**PAGE EXTRACT**
From the Honda unrest in 2005 to the Maruti strike in 2011, industrial relations in Haryana have gone from bad to worse

Published: Jul 1, 2011 06:51:50 AM IST
Updated: Jun 30, 2011 08:31:17 PM IST
Haryana: The State of Discontent
Image: Reuters

Shop No. 19 is a dark, dingy cubby-hole near Gaushala market on Mata Road in the heart of Gurgaon, the capital’s gleaming satellite city that is home to the plush offices of Indian and foreign multinational corporations and luxury gated communities that house the executives working in them. A table stacked with papers and files hides two chairs behind it. Three walls of the room are pockmarked by peeling plaster and the fourth is covered by a huge photo poster of police trying to disperse a crowd with lathis. Beneath the photo is a slogan in Hindi that loosely translates to ‘Let’s come together to make this bandh successful’. It is the Gurgaon headquarters of the All-India Trade Union Congress (AITUC), India’s most powerful trade union.

Anil Kumar, the dark, burly general secretary of AITUC, Gurgaon, is dressed in a frayed white shirt with the first two buttons off, black trousers and no footwear. He speaks with a strong Haryanvi accent and spends most of his time at Shop No. 19 as he doesn’t really have a job. Kumar has a criminal case against him. A few years ago, he was accused by the Haryana police of killing a worker during the Rico Auto labour strike. He says he didn’t do it. As things turn out, a 13-day labour strike at Maruti Suzuki’s Manesar plant has made Kumar an important man.

**GIVEN DATA**

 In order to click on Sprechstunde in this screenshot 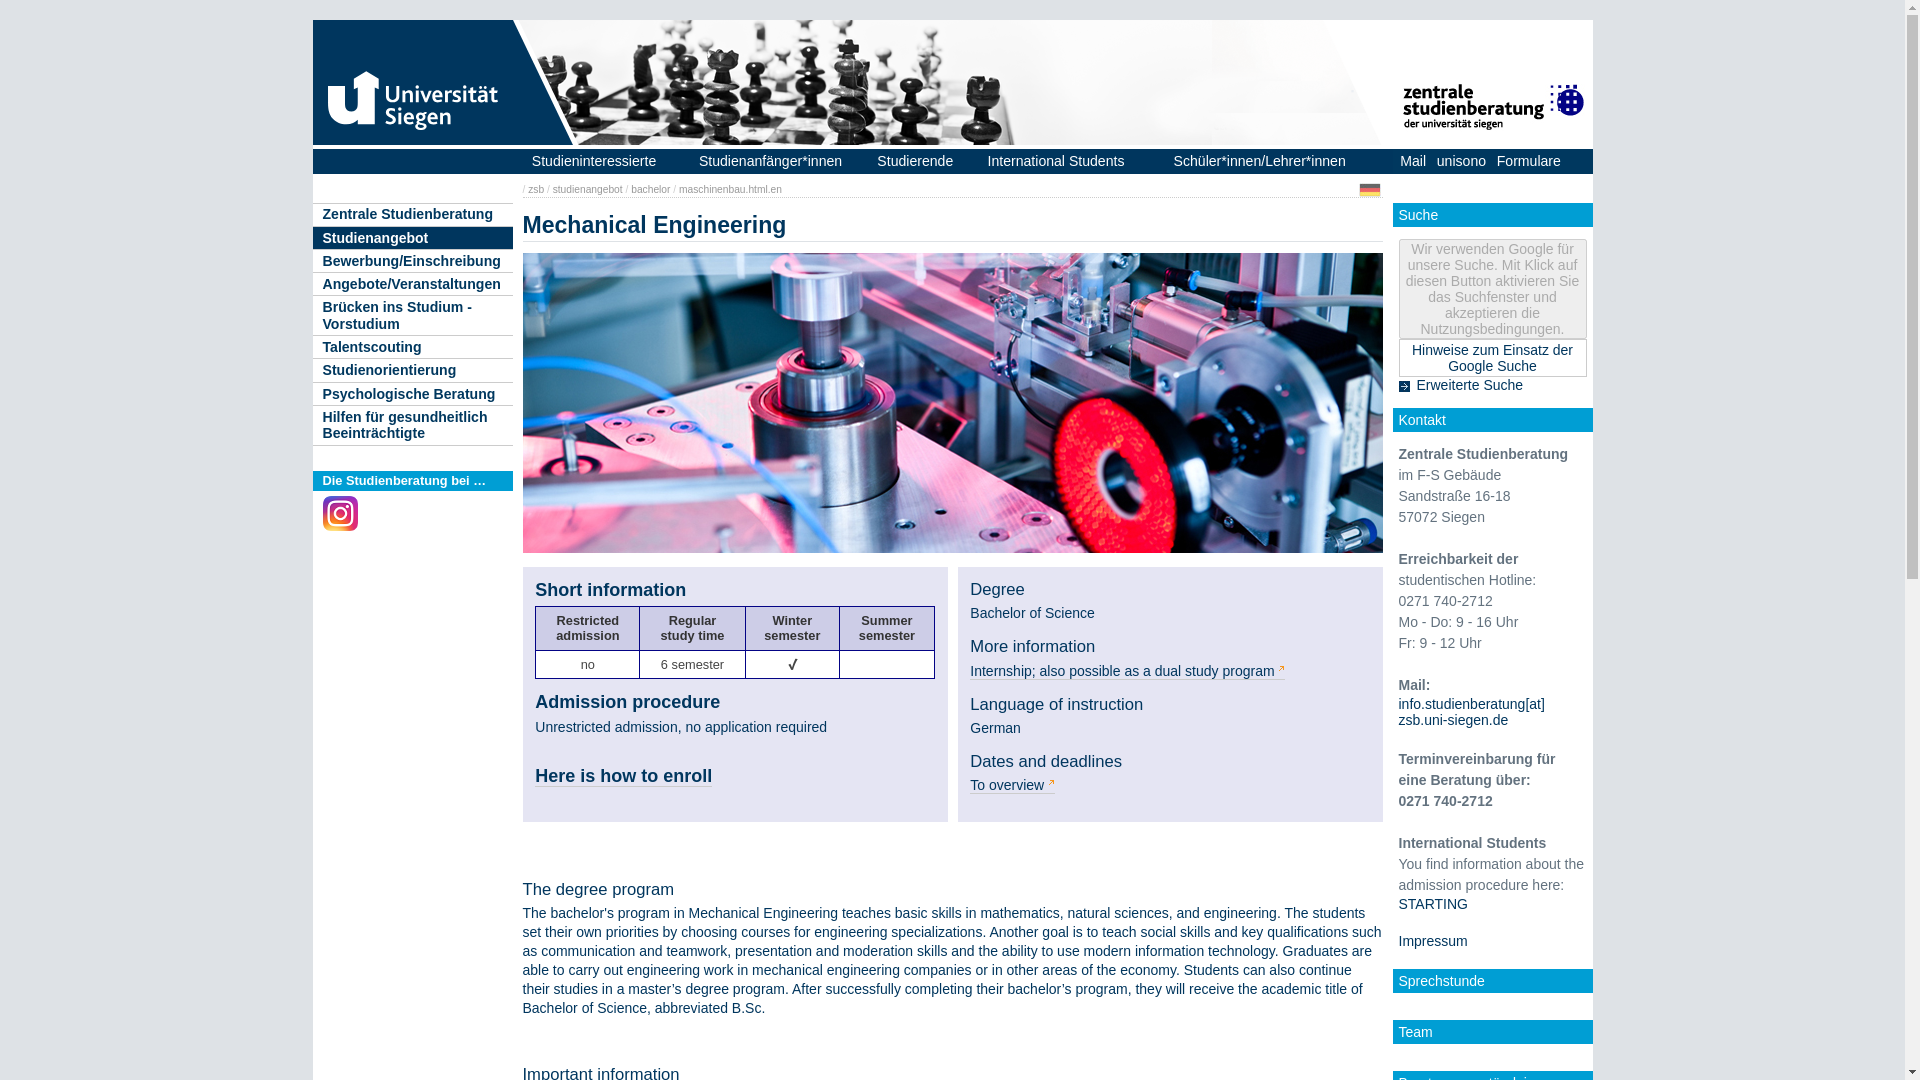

**WORK TO COMPLETE**
1 - How would you say the sentence "Kumar has a criminal case against him." from the piece on industrial relations in Haryana in Spanish?
2 - Can you transcribe the part of the piece on industrial relations in Haryana starting with "Published: Jul 1, 2011" and going on through "powerful trade union."?

**RESPONSES BY TASK**
1 - Kumar tiene una causa penal en su contra.

2 -
Published: Jul 1, 2011 06:51:50 AM IST
Updated: Jun 30, 2011 08:31:17 PM IST
Haryana: The State of Discontent
Image: Reuters

Shop No. 19 is a dark, dingy cubby-hole near Gaushala market on Mata Road in the heart of Gurgaon, the capital’s gleaming satellite city that is home to the plush offices of Indian and foreign multinational corporations and luxury gated communities that house the executives working in them. A table stacked with papers and files hides two chairs behind it. Three walls of the room are pockmarked by peeling plaster and the fourth is covered by a huge photo poster of police trying to disperse a crowd with lathis. Beneath the photo is a slogan in Hindi that loosely translates to ‘Let’s come together to make this bandh successful’. It is the Gurgaon headquarters of the All-India Trade Union Congress (AITUC), India’s most powerful trade union.